Every day’s a school day

I got a taxi home last night. I think it’s safe to assume that there aren’t many openly trans people getting taxis from that Glasgow suburb: when the driver clocked that my appearance was rather different from my voice he had a lot of questions, all of them deeply personal and inappropriate.

I could have been offended, but I thought it was really funny.

Don’t get me wrong. I absolutely understand people who don’t see why it’s up to them to educate the wider world, and who think it’s exceptionally rude to ask a stranger what’s in their pants and whether they’re planning to change that – because of course, it is exceptionally rude. But I also think that if somebody’s intent is genuine, if they’re asking because they want to understand, then it’s okay to have a conversation.

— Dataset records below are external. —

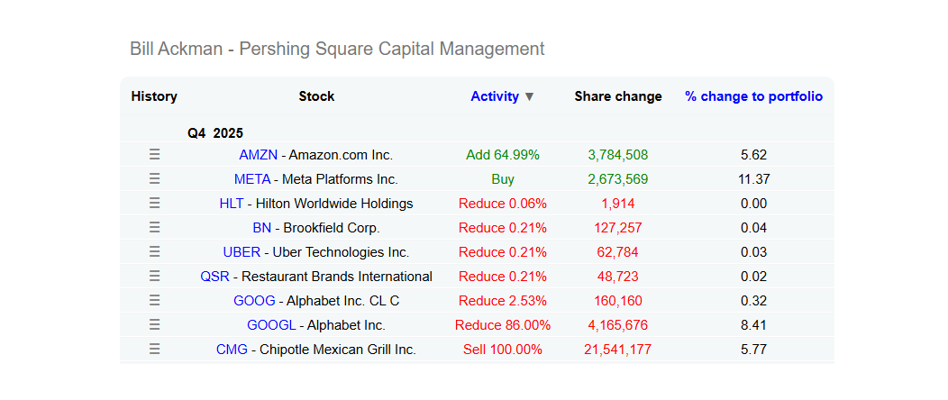Open the CMG ticker link
This screenshot has width=948, height=400.
coord(232,349)
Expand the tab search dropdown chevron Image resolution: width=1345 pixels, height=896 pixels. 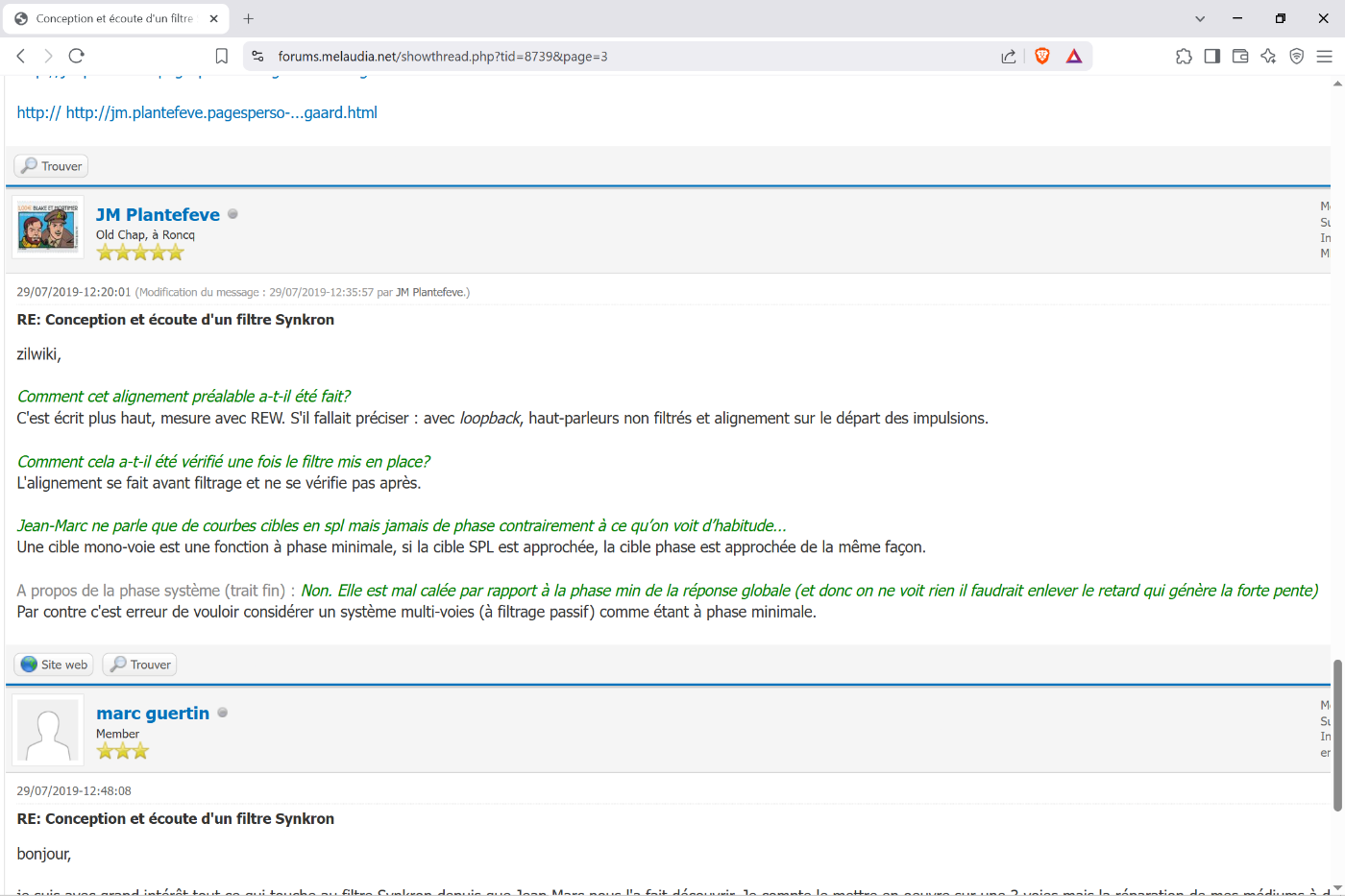pos(1200,18)
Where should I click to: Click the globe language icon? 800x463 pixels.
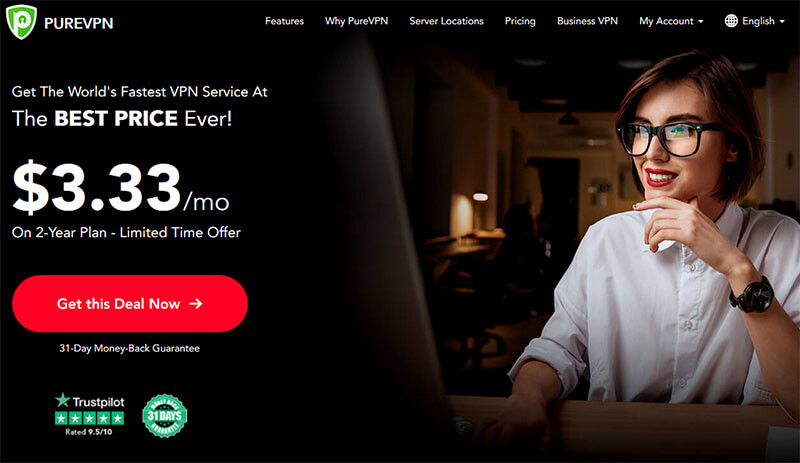[x=731, y=21]
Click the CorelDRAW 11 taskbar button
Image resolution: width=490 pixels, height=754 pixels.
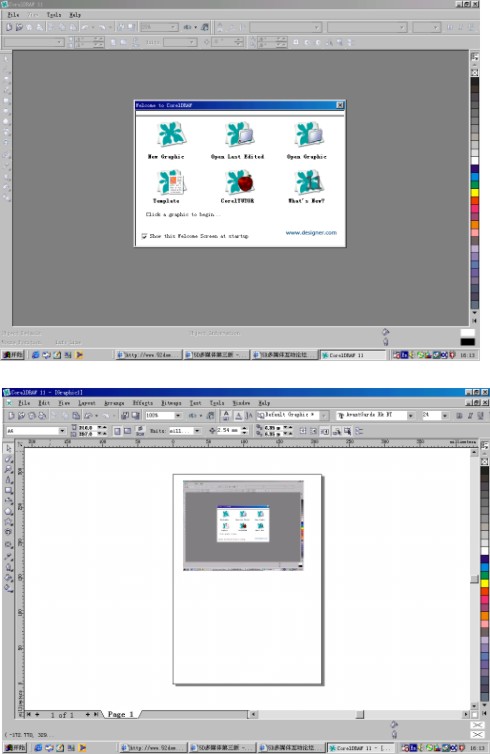[353, 355]
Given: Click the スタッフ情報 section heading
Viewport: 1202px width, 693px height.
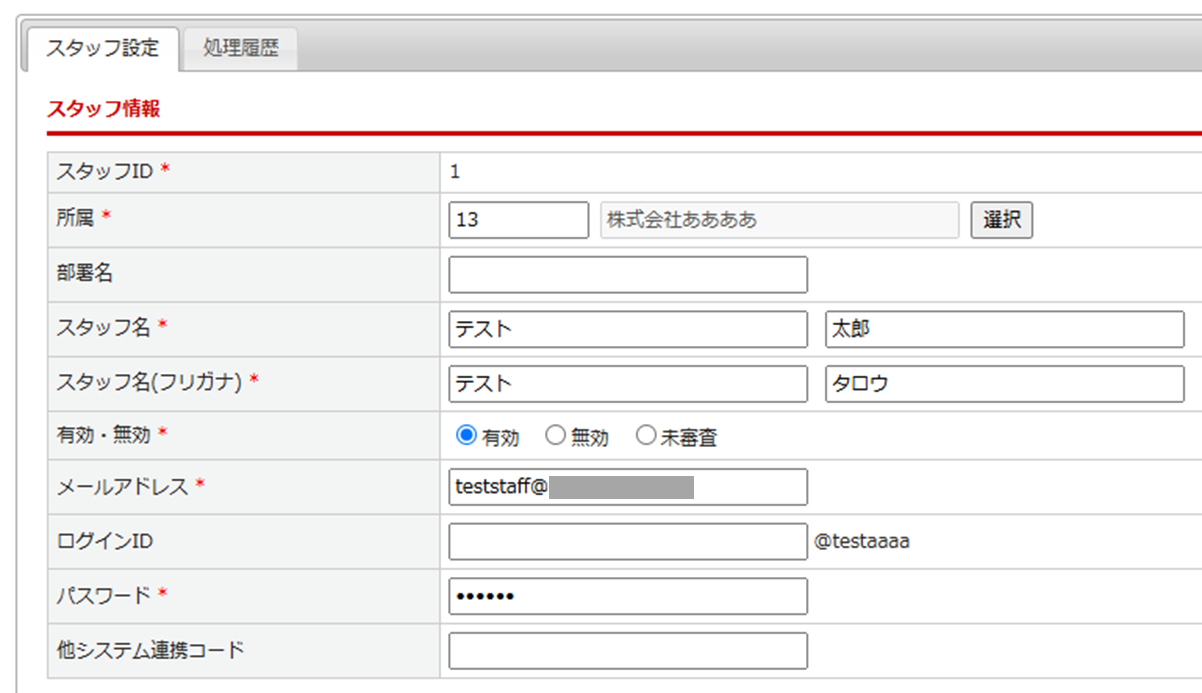Looking at the screenshot, I should coord(104,109).
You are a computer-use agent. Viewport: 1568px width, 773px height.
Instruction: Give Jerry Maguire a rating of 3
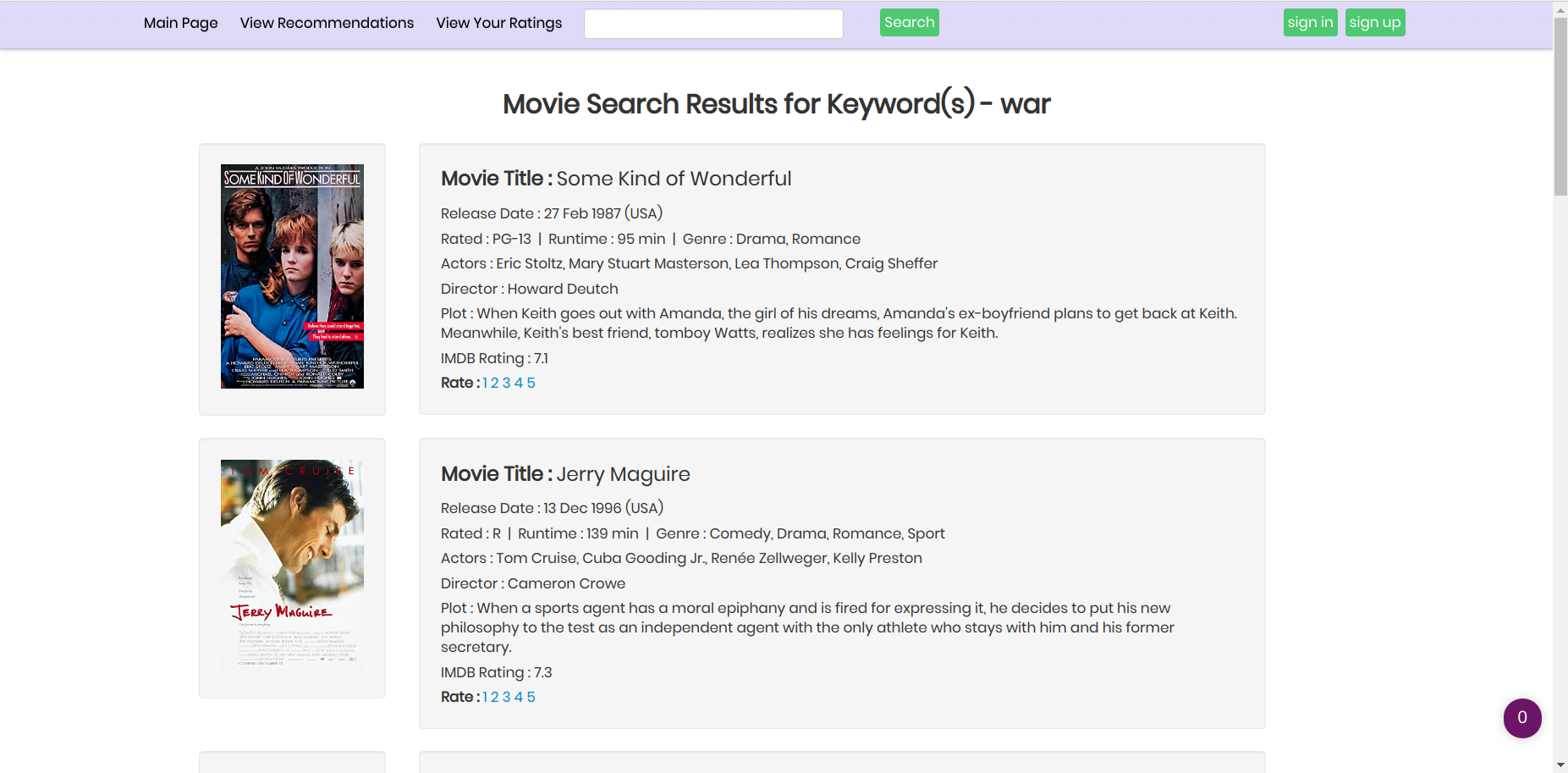pos(507,698)
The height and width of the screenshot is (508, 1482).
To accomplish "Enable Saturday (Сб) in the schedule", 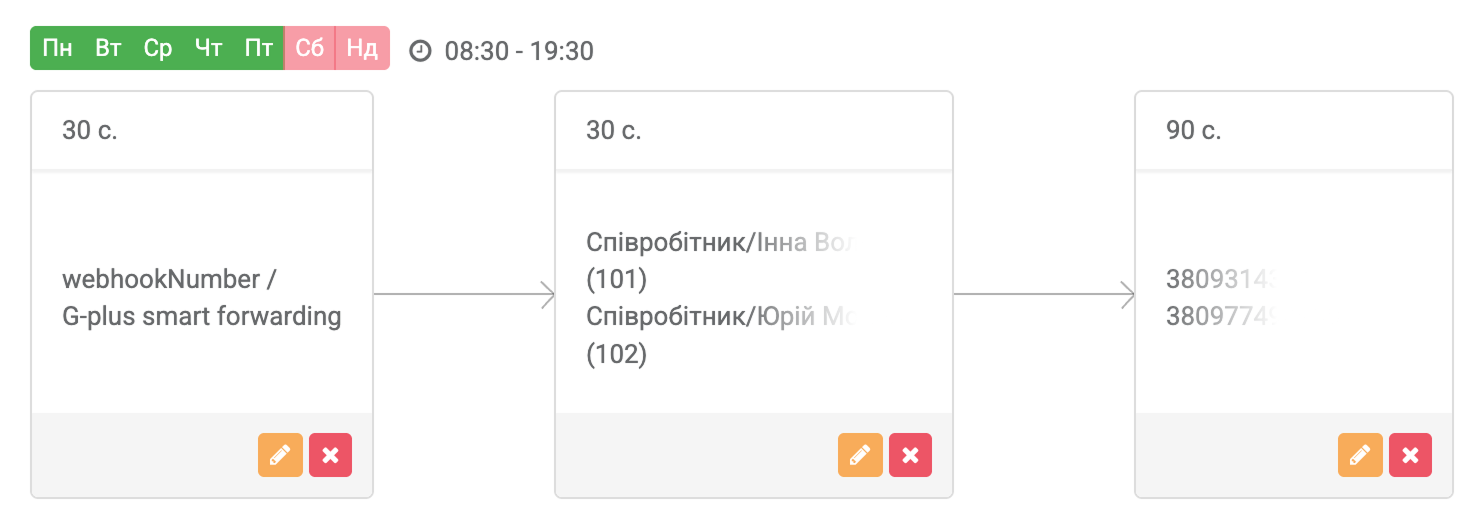I will (310, 48).
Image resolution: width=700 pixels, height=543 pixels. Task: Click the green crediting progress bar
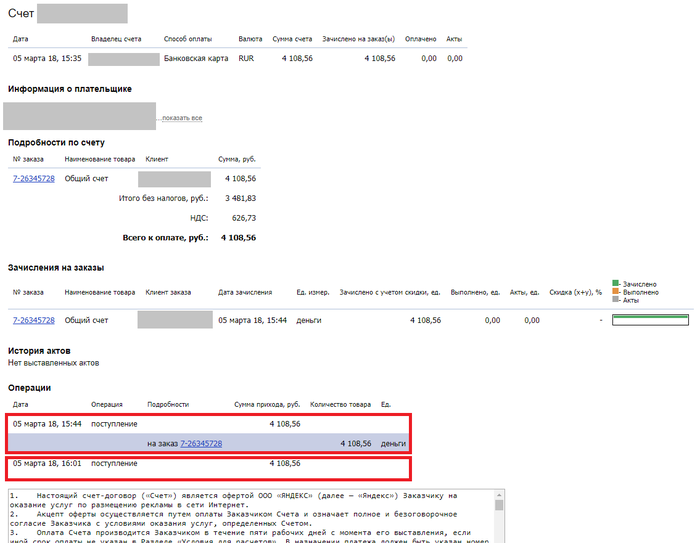pyautogui.click(x=650, y=320)
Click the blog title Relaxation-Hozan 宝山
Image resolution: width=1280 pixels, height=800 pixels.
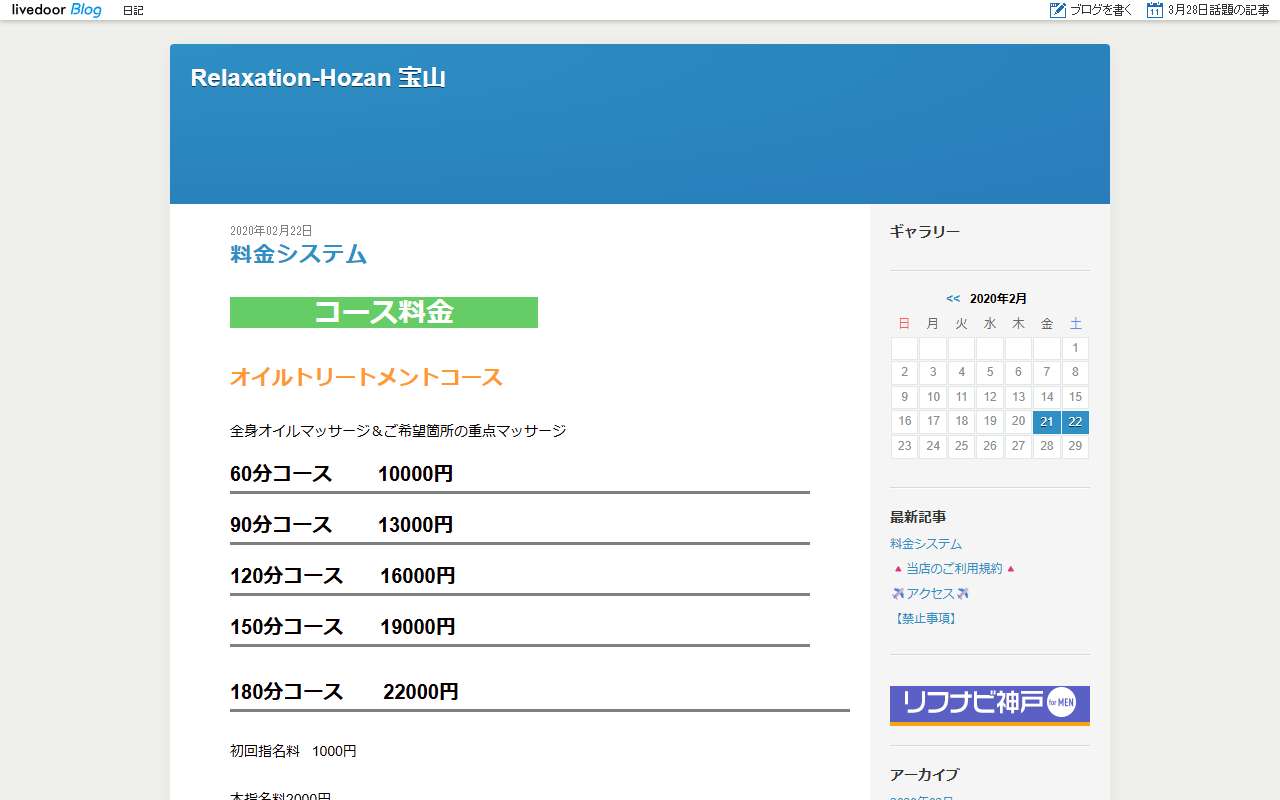318,78
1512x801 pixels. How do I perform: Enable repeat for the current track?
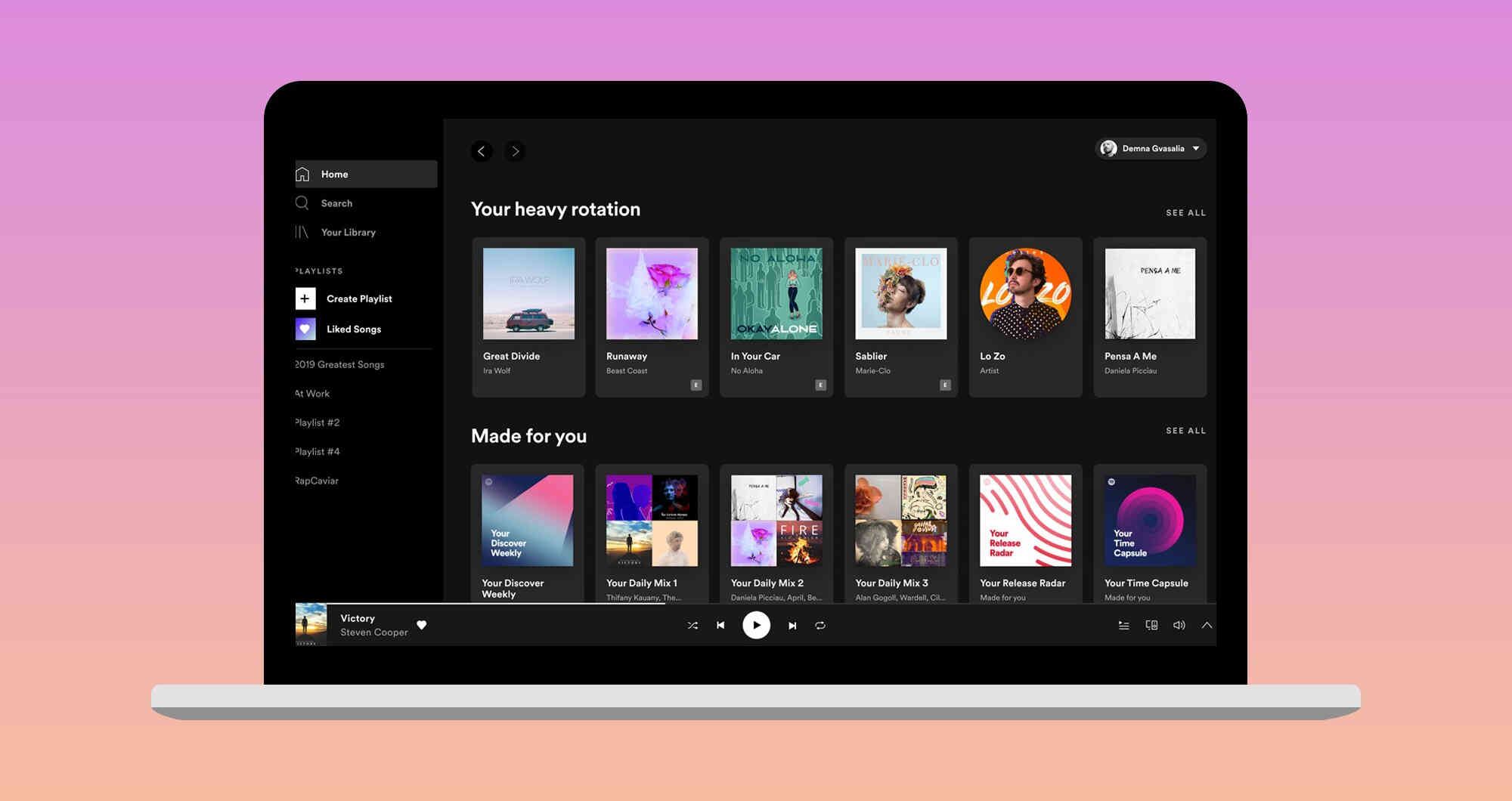(x=820, y=625)
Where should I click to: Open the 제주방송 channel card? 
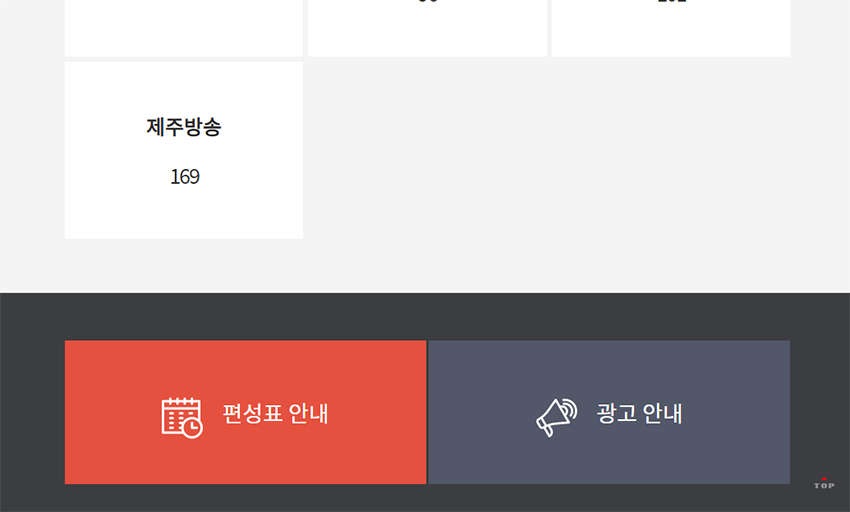pyautogui.click(x=184, y=150)
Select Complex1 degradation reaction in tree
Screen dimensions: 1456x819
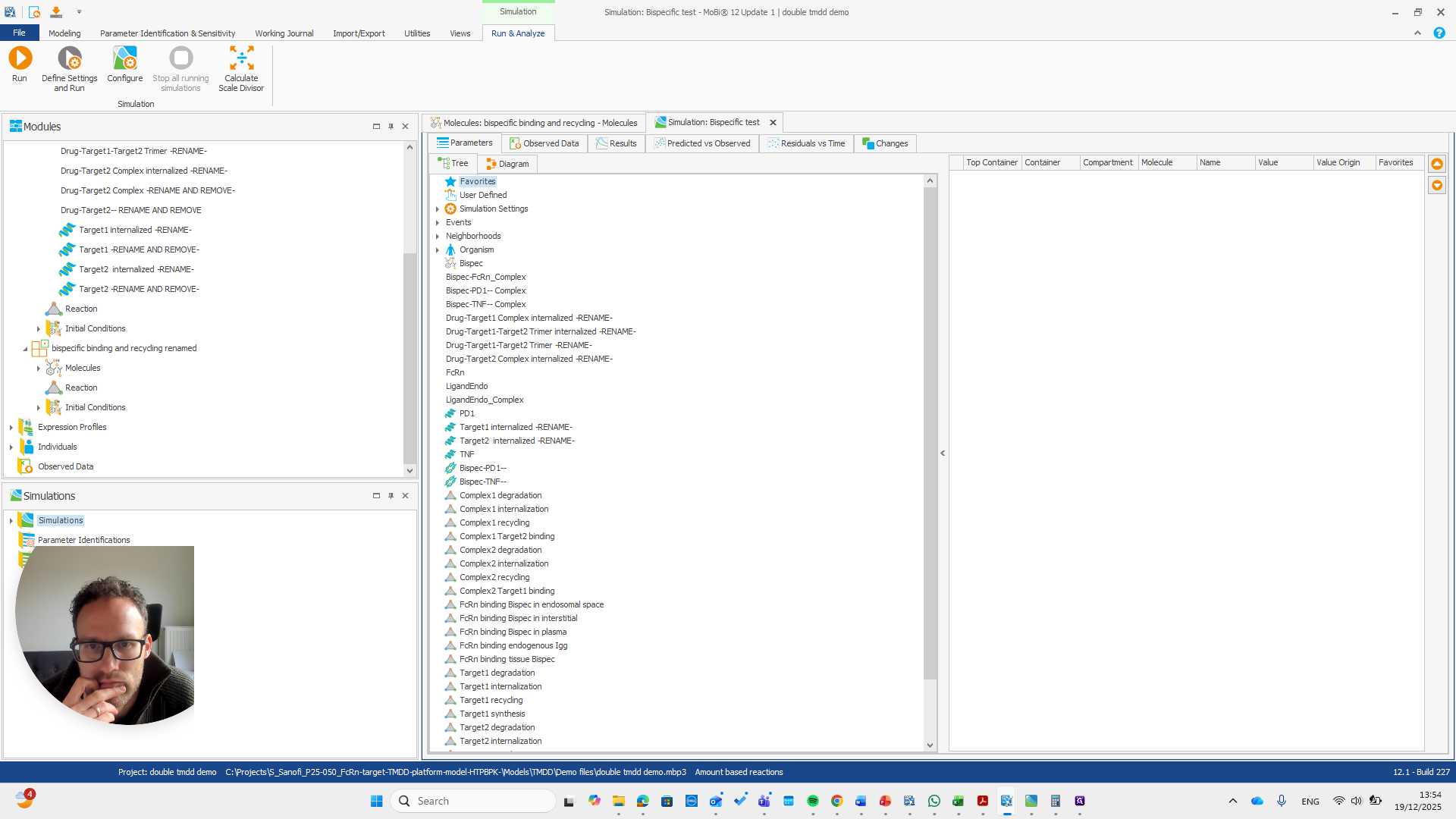500,496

I was talking about this with a friend shortly afterwards, and she said that she didn’t think it was fair: people who aren’t LGBT don’t have to endure deeply personal questioning from LGBT people when they’re out and about. And I agree with her. In an ideal world people wouldn’t need to ask those kinds of questions, because trans people wouldn’t be “other”.

Unfortunately, though, it isn’t an ideal world. There’s no shortage of bad actors peddling bad information about people like me. So which is better: telling the driver it’s none of his damned business and leaving him with a negative impression of trans people, or being open and funny and  busting a few myths?

There are days I don’t feel like that, days where just being noticed is too much. But on other days I’d rather have the conversation, because in a very small way I think it helps.

I’ve said before that most people probably don’t know any openly trans men or women: the best guesstimate is that we’re around 1% of the population, and an awful lot of us are in the closet. That means the information most people have about trans folk is about us but not from us, and as a result that information is often wrong. That means you can see these conversations not as negatives, but positives: they’re an opportunity to correct misinformation, to be seen rather than read about.

For some of us, every day is a school day. Most days, I think that’s okay.